§ **Work task**
Nothing but the images is to be left out of your exact copy of the entries.

Saved entries
____________________
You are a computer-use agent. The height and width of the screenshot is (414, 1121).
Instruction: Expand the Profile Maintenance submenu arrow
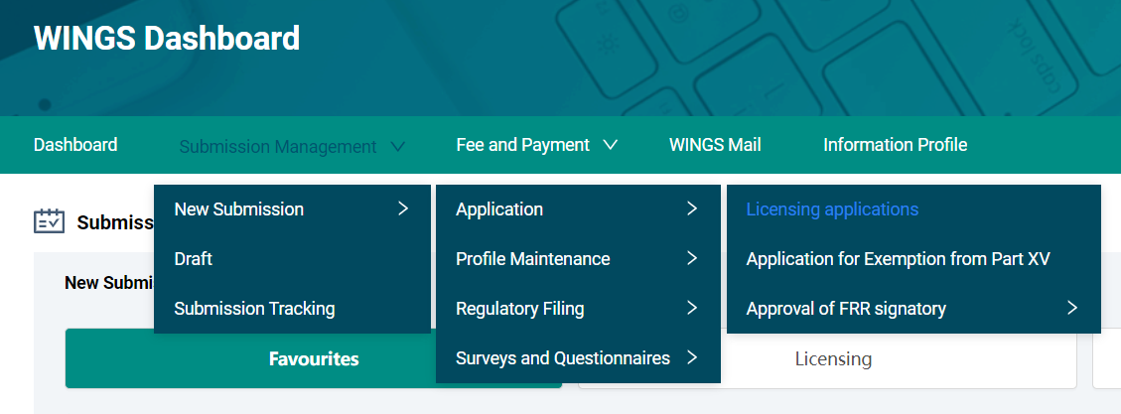click(692, 258)
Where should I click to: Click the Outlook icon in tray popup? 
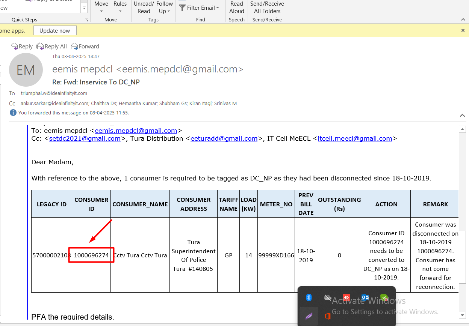tap(365, 297)
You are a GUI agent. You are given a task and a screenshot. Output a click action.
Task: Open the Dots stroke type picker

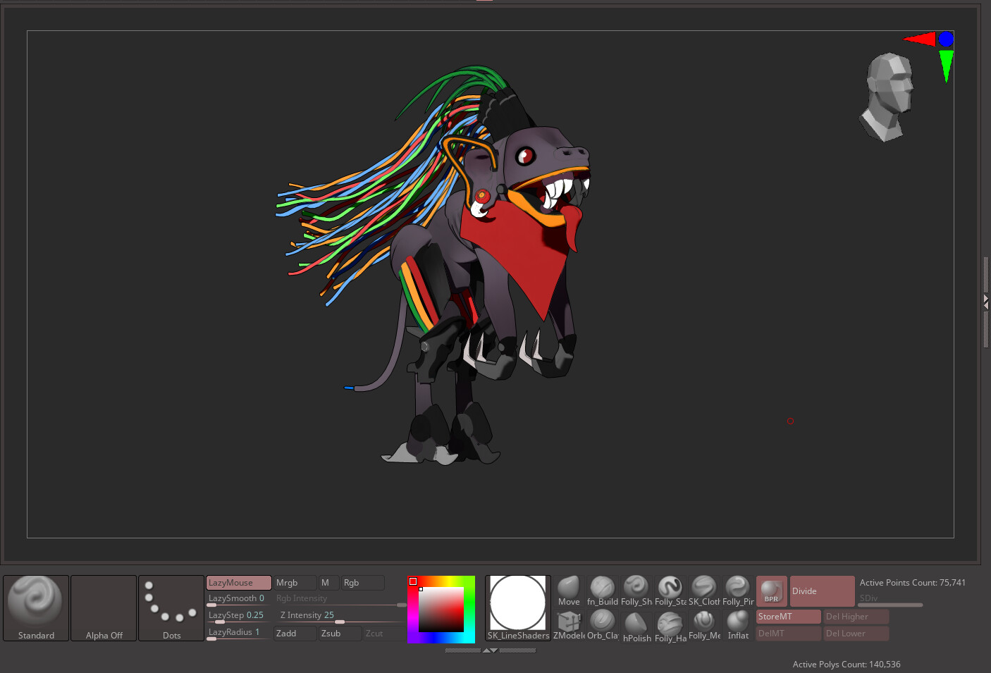(171, 607)
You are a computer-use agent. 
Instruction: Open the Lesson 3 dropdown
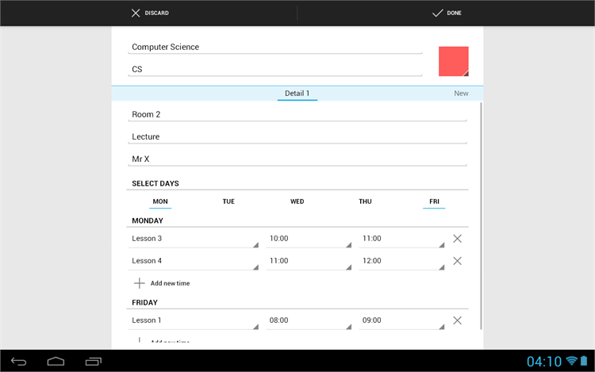click(x=194, y=239)
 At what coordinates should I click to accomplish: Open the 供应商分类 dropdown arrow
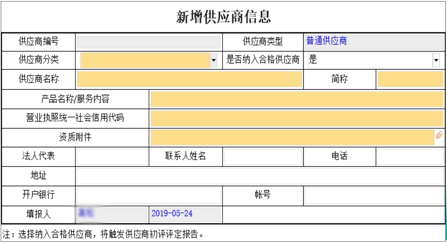coord(214,60)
____________________
§ **Solved problem**
You are a computer-use agent. The height and width of the screenshot is (414, 1121).
Instruction: Expand the Profile Maintenance submenu arrow
click(692, 258)
Where should I click to: Click the Outlook icon in tray popup? 
tap(365, 297)
You are a GUI agent. You are given a task and a screenshot. Output a click action.
Task: Open the Dots stroke type picker

(171, 607)
You are a computer-use agent. 
Instruction: Open the Lesson 3 dropdown
click(x=194, y=239)
 At what coordinates should I click to accomplish: Open the 供应商分类 dropdown arrow
coord(214,60)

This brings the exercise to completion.